I  understand that lesser mealworms are recommended after doing some research but can i get the same result with standard yellow mealworms? They won't harm the dubias in any way, would they?

Thanks~


----------



## Jacob Ma (Nov 29, 2016)

Welcome to the forum @Izhizm !

Yellow mealworms, or _Tenebrio molitor_, may try to eat weaker individuals as they are more "aggressive" than the lesser mealworms. Lesser mealworms from what I've seen won't bother going after living inverts, and would much rather feast on the dubias' carcasses.


----------



## Izhizm (Nov 29, 2016)

Jacob Ma said:


> Welcome to the forum @Izhizm !
> 
> Yellow mealworms, or _Tenebrio molitor_, may try to eat weaker individuals as they are more "aggressive" than the lesser mealworms. Lesser mealworms from what I've seen won't bother going after living inverts, and would much rather feast on the dubias' carcasses.


Thanks, then I'm gonna have to evict the yellow mealworms then and feed my fish. But from what i've read from wikipedia, dont lesser mealworms carry some sort of parasite and stuff? I was kinda apprehensive when i read about that/


----------



## Izhizm (Nov 30, 2016)

hi guys, i went for a walk with a torchlight and brought back these guys from the garden.  I was thinking of raising my own cleaner crew  from wild populations here. There were springtails also no pics since they are so tiny. 
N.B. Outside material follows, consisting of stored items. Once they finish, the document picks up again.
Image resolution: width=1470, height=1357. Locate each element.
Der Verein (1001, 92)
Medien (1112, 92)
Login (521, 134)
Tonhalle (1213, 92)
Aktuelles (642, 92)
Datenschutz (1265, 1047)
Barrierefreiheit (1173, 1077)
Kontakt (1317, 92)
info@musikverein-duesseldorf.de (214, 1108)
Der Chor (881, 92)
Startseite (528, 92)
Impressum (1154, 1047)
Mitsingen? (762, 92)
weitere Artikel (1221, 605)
Target:springtails, demersid beetles, lesser mealworms 







Was hoping someone can let me know if these  okay cleaner crew candidates for the dubia bin?  did they get the job? tq


----------



## Hisserdude (Nov 30, 2016)

Izhizm said:


> hi guys, i went for a walk with a torchlight and brought back these guys from the garden.  I was thinking of raising my own cleaner crew  from wild populations here. There were springtails also no pics since they are so tiny.
> 
> Target:springtails, demersid beetles, lesser mealworms
> 
> ...


Those isopods should good OK to use as clean up crews, in moist containers only though, (same goes for springtails). 
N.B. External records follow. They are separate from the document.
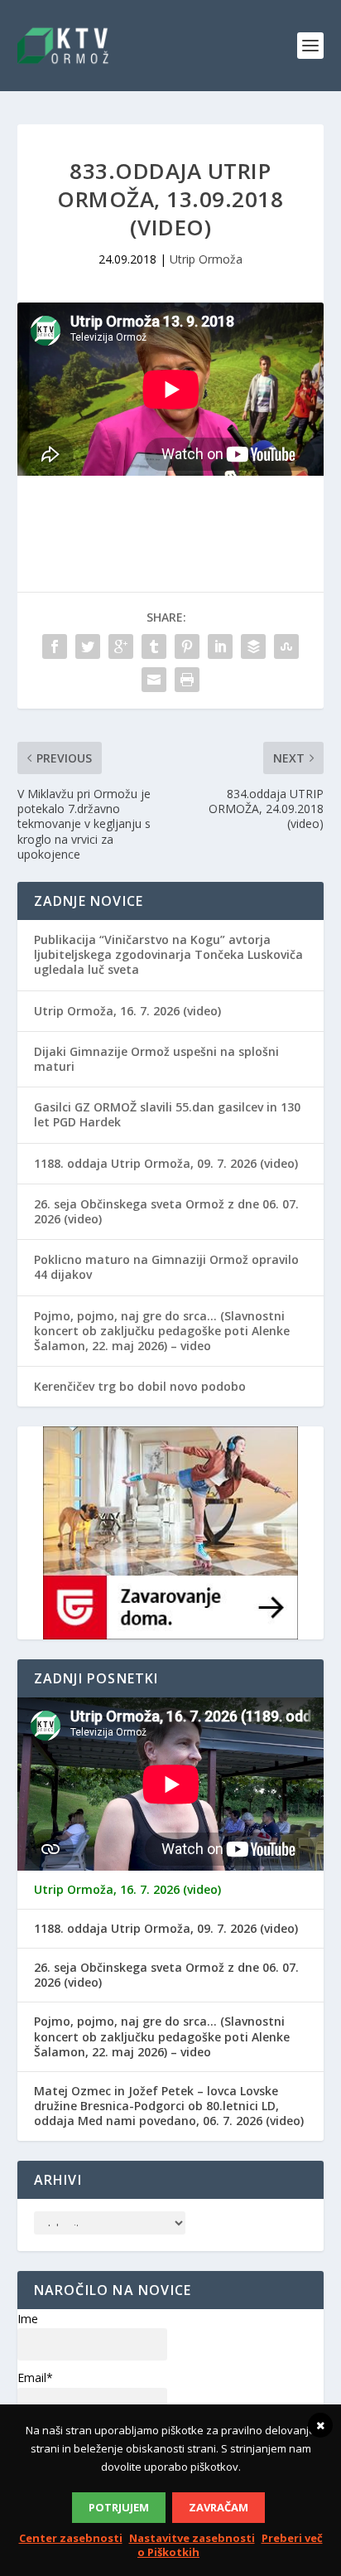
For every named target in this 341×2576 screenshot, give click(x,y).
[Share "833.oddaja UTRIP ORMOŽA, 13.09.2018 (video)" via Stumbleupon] (286, 646)
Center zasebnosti (70, 2537)
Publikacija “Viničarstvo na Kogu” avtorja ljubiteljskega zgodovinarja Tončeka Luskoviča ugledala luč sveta (168, 954)
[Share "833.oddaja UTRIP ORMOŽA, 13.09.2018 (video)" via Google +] (120, 646)
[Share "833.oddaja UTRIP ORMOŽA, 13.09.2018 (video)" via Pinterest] (187, 646)
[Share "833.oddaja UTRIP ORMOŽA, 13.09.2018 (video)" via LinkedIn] (220, 646)
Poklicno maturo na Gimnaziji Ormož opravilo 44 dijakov (166, 1267)
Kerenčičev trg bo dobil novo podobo (140, 1386)
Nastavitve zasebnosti (192, 2537)
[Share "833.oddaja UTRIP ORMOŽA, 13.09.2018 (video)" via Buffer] (253, 646)
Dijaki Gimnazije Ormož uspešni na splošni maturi (156, 1058)
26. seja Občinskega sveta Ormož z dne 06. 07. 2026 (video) (166, 1211)
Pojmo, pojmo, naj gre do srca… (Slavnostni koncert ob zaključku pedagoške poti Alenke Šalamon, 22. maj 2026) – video (162, 1330)
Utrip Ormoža (206, 259)
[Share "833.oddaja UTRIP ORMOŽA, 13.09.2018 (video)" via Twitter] (87, 646)
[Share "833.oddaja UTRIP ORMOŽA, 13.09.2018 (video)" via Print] (187, 679)
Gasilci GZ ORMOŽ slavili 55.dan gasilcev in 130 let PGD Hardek (167, 1114)
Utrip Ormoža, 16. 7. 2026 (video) (127, 1011)
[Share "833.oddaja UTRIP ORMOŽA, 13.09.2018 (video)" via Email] (153, 679)
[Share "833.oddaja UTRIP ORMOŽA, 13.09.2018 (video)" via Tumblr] (153, 646)
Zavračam (218, 2507)
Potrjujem (119, 2507)
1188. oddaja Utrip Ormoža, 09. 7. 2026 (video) (166, 1163)
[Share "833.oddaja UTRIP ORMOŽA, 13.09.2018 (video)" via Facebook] (54, 646)
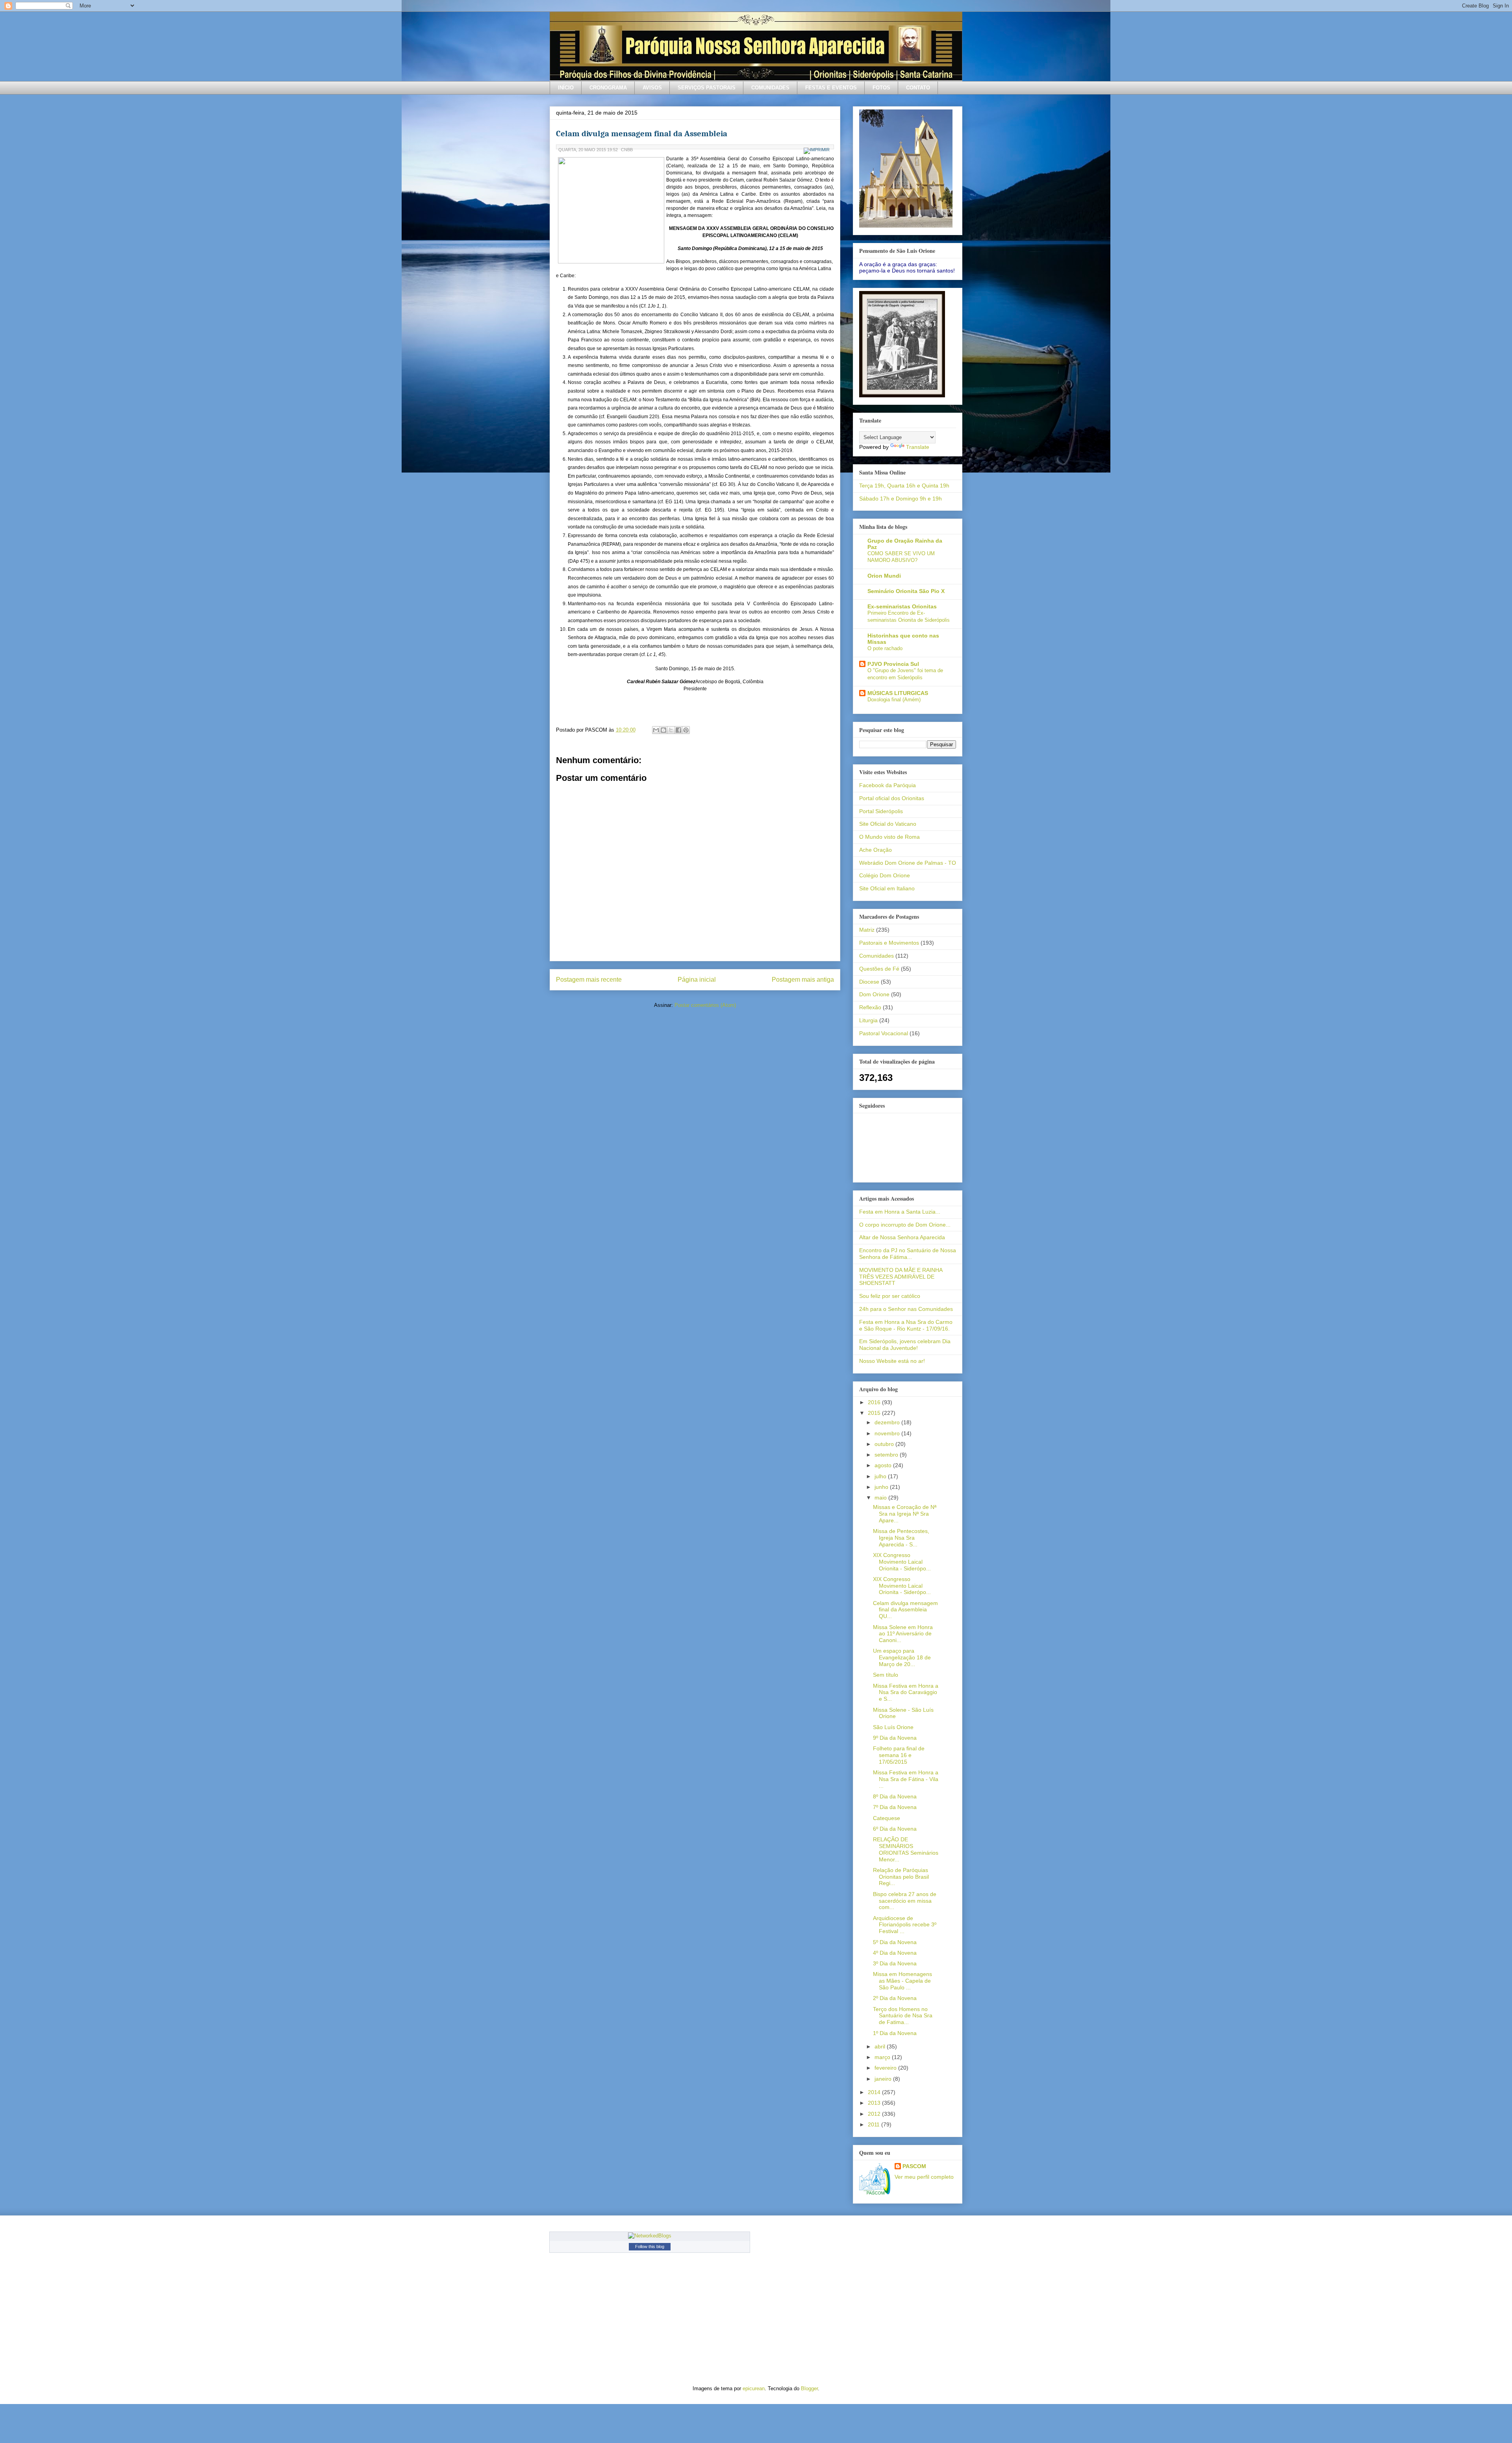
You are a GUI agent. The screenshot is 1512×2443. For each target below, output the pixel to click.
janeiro (884, 2079)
Also, like @Jacob Ma said, yellow mealworms do not make good clean up crews, but lesser mealworms, (_Alphitobius diaperinus_) do.


----------



## Izhizm (Dec 1, 2016)

Hisserdude said:


> Those isopods should good OK to use as clean up crews, in moist containers only though, (same goes for springtails).
> 
> Also, like @Jacob Ma said, yellow mealworms do not make good clean up crews, but lesser mealworms, (_Alphitobius diaperinus_) do.


_Alphitobius diaperinus
Dermestes maculatus
_
these are two species i need to find since I've just expanded the colony to a 200 gallon . While I'm considering buying 100% pathogen-free specimens online, I'm just wondering if its safe to use the wild ones around here?

If i manage to catch those wild ones, is there a way to decontaminate them from harmful pathogens since they are vectors of disease?  I dont think i'd tolerate nasty diseased bugs chilling out with my dubias and other roaches
.Thanks.


----------



## EulersK (Dec 1, 2016)

I must ask, why do you need a cleanup crew in your dubia colony? If you're having trouble with mold outbreaks, perhaps try feeding less wet food. I raise mine on dry, unmedicated chick feed and supplement that about once per week with fresh fruit or veggies. Keeps the humidity down, which then prevents mold growth.


----------



## Hisserdude (Dec 1, 2016)

Izhizm said:


> _Alphitobius diaperinus
> Dermestes maculatus
> _
> these are two species i need to find since I've just expanded the colony to a 200 gallon . While I'm considering buying 100% pathogen-free specimens online, I'm just wondering if its safe to use the wild ones around here?
> ...


I don't think you should use wild caught ones, who knows what pathogens they might carry. I'd go with the captive bred ones that you know are safe to use. 



EulersK said:


> I must ask, why do you need a cleanup crew in your dubia colony? If you're having trouble with mold outbreaks, perhaps try feeding less wet food. I raise mine on dry, unmedicated chick feed and supplement that about once per week with fresh fruit or veggies. Keeps the humidity down, which then prevents mold growth.


He probably wants them to eat up the dead bodies in the cage, which both _Alphitobius_ and _Dermestes_ are very good at doing.


----------



## EulersK (Dec 1, 2016)

Hisserdude said:


> He probably wants them to eat up the dead bodies in the cage, which both _Alphitobius_ and _Dermestes_ are very good at doing.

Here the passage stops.